▽

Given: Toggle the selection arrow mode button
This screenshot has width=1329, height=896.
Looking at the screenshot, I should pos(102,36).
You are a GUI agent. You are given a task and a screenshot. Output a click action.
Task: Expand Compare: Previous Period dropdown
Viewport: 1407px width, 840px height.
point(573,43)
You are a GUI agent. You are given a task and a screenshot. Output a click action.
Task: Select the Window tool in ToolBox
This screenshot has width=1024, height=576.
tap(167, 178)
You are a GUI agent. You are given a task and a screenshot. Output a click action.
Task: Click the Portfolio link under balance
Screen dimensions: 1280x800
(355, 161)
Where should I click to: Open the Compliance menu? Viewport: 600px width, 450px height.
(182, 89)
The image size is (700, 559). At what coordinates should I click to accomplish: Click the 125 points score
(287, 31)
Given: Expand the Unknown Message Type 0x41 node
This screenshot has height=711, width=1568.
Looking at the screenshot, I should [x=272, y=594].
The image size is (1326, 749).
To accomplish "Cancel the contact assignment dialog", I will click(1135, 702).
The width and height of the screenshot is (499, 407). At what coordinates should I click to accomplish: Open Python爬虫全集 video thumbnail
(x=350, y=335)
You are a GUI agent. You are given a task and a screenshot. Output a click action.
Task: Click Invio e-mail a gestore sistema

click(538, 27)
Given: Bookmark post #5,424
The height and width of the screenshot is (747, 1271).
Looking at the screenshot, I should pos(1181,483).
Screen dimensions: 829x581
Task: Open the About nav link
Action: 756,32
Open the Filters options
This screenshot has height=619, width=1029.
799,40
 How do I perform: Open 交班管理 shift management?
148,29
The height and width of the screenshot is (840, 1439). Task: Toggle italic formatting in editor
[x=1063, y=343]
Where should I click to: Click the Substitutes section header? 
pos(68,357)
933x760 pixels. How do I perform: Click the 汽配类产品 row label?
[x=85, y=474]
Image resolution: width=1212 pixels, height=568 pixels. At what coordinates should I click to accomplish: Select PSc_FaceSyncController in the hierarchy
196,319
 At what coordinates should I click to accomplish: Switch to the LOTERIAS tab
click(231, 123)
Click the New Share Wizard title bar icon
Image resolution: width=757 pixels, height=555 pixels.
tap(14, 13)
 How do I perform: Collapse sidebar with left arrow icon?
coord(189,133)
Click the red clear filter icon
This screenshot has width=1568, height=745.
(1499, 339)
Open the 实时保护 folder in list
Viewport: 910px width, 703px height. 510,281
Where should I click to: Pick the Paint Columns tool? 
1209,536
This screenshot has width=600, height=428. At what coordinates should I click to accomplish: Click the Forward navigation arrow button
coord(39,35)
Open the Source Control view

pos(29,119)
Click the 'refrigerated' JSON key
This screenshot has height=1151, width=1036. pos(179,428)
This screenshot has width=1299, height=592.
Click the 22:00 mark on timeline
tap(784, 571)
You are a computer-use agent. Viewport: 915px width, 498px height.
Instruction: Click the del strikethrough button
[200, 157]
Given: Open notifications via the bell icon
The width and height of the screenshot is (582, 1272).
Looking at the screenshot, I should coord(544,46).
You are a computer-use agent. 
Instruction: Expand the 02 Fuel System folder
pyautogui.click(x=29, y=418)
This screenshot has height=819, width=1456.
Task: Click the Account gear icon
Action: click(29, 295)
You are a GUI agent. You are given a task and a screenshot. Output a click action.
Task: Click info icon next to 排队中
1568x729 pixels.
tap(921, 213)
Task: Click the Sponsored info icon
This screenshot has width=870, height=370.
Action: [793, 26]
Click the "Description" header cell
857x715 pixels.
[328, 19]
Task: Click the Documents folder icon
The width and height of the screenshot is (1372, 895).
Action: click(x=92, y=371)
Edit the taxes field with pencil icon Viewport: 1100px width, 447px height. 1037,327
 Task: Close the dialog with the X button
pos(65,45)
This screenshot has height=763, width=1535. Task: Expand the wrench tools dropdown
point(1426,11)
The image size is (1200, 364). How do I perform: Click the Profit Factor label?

△

> _Directions_: Write out every one of the records above exactly as it appears, line for line.

> _Solution to the problem_:
Given: Toggle the selection arrow mode button
This screenshot has width=1329, height=896.
Looking at the screenshot, I should pos(102,36).
You are a GUI agent. You are given a task and a screenshot. Output a click action.
Task: Expand Compare: Previous Period dropdown
Viewport: 1407px width, 840px height.
point(573,43)
You are a GUI agent. You are given a task and a screenshot. Output a click action.
Task: Select the Window tool in ToolBox
This screenshot has width=1024, height=576.
tap(167, 178)
You are a GUI agent. You are given a task and a screenshot. Output a click action.
Task: Click the Portfolio link under balance
Screen dimensions: 1280x800
(355, 161)
Where should I click to: Open the Compliance menu? Viewport: 600px width, 450px height.
(182, 89)
The image size is (700, 559). At what coordinates should I click to accomplish: Click the 125 points score
(287, 31)
Given: Expand the Unknown Message Type 0x41 node
This screenshot has height=711, width=1568.
Looking at the screenshot, I should [x=272, y=594].
The image size is (1326, 749).
To accomplish "Cancel the contact assignment dialog", I will click(1135, 702).
The width and height of the screenshot is (499, 407). At what coordinates should I click to accomplish: Open Python爬虫全集 video thumbnail
(x=350, y=335)
You are a GUI agent. You are given a task and a screenshot. Output a click action.
Task: Click Invio e-mail a gestore sistema

click(538, 27)
Given: Bookmark post #5,424
The height and width of the screenshot is (747, 1271).
Looking at the screenshot, I should pos(1181,483).
Screen dimensions: 829x581
Task: Open the About nav link
Action: 756,32
Open the Filters options
This screenshot has height=619, width=1029.
799,40
 How do I perform: Open 交班管理 shift management?
148,29
The height and width of the screenshot is (840, 1439). Task: Toggle italic formatting in editor
[x=1063, y=343]
Where should I click to: Click the Substitutes section header? 
pos(68,357)
933x760 pixels. How do I perform: Click the 汽配类产品 row label?
[x=85, y=474]
Image resolution: width=1212 pixels, height=568 pixels. At what coordinates should I click to accomplish: Select PSc_FaceSyncController in the hierarchy
196,319
 At what coordinates should I click to accomplish: Switch to the LOTERIAS tab
click(231, 123)
Click the New Share Wizard title bar icon
Image resolution: width=757 pixels, height=555 pixels.
tap(14, 13)
 How do I perform: Collapse sidebar with left arrow icon?
coord(189,133)
Click the red clear filter icon
This screenshot has width=1568, height=745.
(1499, 339)
Open the 实时保护 folder in list
Viewport: 910px width, 703px height. 510,281
Where should I click to: Pick the Paint Columns tool? 
1209,536
This screenshot has width=600, height=428. At what coordinates should I click to accomplish: Click the Forward navigation arrow button
coord(39,35)
Open the Source Control view

pos(29,119)
Click the 'refrigerated' JSON key
This screenshot has height=1151, width=1036. pos(179,428)
This screenshot has width=1299, height=592.
Click the 22:00 mark on timeline
tap(784, 571)
You are a computer-use agent. Viewport: 915px width, 498px height.
Instruction: Click the del strikethrough button
[200, 157]
Given: Open notifications via the bell icon
The width and height of the screenshot is (582, 1272).
Looking at the screenshot, I should coord(544,46).
You are a computer-use agent. 
Instruction: Expand the 02 Fuel System folder
pyautogui.click(x=29, y=418)
This screenshot has height=819, width=1456.
Task: Click the Account gear icon
Action: click(29, 295)
You are a GUI agent. You are given a task and a screenshot. Output a click action.
Task: Click info icon next to 排队中
1568x729 pixels.
tap(921, 213)
Task: Click the Sponsored info icon
This screenshot has width=870, height=370.
Action: [793, 26]
Click the "Description" header cell
857x715 pixels.
[328, 19]
Task: Click the Documents folder icon
The width and height of the screenshot is (1372, 895).
Action: click(x=92, y=371)
Edit the taxes field with pencil icon Viewport: 1100px width, 447px height. 1037,327
 Task: Close the dialog with the X button
pos(65,45)
This screenshot has height=763, width=1535. Task: Expand the wrench tools dropdown
point(1426,11)
The image size is (1200, 364). How do I perform: Click the Profit Factor label?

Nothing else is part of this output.